WHAT THE TASK ASKS: Could you rewrite all the entries below as a numbered list, one line per item and no blank lines?

RECORDS FOR PROCESSING:
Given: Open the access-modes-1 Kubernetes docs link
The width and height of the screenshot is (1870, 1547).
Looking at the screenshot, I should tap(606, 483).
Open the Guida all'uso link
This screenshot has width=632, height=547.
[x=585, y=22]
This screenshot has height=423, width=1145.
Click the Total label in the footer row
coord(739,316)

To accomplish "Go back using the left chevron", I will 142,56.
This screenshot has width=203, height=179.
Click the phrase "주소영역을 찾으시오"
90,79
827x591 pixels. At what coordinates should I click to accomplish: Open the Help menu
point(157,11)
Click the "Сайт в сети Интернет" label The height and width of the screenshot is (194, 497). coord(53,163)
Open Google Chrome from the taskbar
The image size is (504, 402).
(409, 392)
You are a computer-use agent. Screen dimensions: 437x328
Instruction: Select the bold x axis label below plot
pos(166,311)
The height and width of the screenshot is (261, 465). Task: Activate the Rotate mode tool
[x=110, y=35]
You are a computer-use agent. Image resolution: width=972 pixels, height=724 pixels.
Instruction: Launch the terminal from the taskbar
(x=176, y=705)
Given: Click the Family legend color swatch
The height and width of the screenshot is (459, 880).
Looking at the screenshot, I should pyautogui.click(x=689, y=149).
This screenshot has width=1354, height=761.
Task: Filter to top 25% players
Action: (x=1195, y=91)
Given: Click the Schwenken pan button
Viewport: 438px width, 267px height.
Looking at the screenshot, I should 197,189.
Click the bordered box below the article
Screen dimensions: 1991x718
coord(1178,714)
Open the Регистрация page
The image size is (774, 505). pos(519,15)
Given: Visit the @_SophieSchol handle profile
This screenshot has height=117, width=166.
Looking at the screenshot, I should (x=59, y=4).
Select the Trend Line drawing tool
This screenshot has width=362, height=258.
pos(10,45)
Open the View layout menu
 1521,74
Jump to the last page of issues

CORRECT RESPONSE:
1. Given: Open the access-modes-1 Kubernetes docs link
2. The width and height of the screenshot is (1870, 1547).
3. Looking at the screenshot, I should tap(606, 483).
4. Open the Guida all'uso link
5. This screenshot has width=632, height=547.
6. [x=585, y=22]
7. This screenshot has height=423, width=1145.
8. Click the Total label in the footer row
9. coord(739,316)
10. To accomplish "Go back using the left chevron", I will 142,56.
11. This screenshot has width=203, height=179.
12. Click the phrase "주소영역을 찾으시오"
13. 90,79
14. 827x591 pixels. At what coordinates should I click to accomplish: Open the Help menu
15. point(157,11)
16. Click the "Сайт в сети Интернет" label The height and width of the screenshot is (194, 497). coord(53,163)
17. Open Google Chrome from the taskbar
18. The image size is (504, 402).
19. (409, 392)
20. You are a computer-use agent. Screen dimensions: 437x328
21. Instruction: Select the bold x axis label below plot
22. pos(166,311)
23. The height and width of the screenshot is (261, 465). Task: Activate the Rotate mode tool
24. [x=110, y=35]
25. You are a computer-use agent. Image resolution: width=972 pixels, height=724 pixels.
26. Instruction: Launch the terminal from the taskbar
27. (x=176, y=705)
28. Given: Click the Family legend color swatch
29. The height and width of the screenshot is (459, 880).
30. Looking at the screenshot, I should pyautogui.click(x=689, y=149).
31. This screenshot has width=1354, height=761.
32. Task: Filter to top 25% players
33. Action: (x=1195, y=91)
34. Given: Click the Schwenken pan button
35. Viewport: 438px width, 267px height.
36. Looking at the screenshot, I should 197,189.
37. Click the bordered box below the article
38. Screen dimensions: 1991x718
39. coord(1178,714)
40. Open the Регистрация page
41. The image size is (774, 505). pos(519,15)
42. Given: Visit the @_SophieSchol handle profile
43. This screenshot has height=117, width=166.
44. Looking at the screenshot, I should (x=59, y=4).
45. Select the Trend Line drawing tool
46. This screenshot has width=362, height=258.
47. pos(10,45)
48. Open the View layout menu
49.  1521,74
50. Jump to the last page of issues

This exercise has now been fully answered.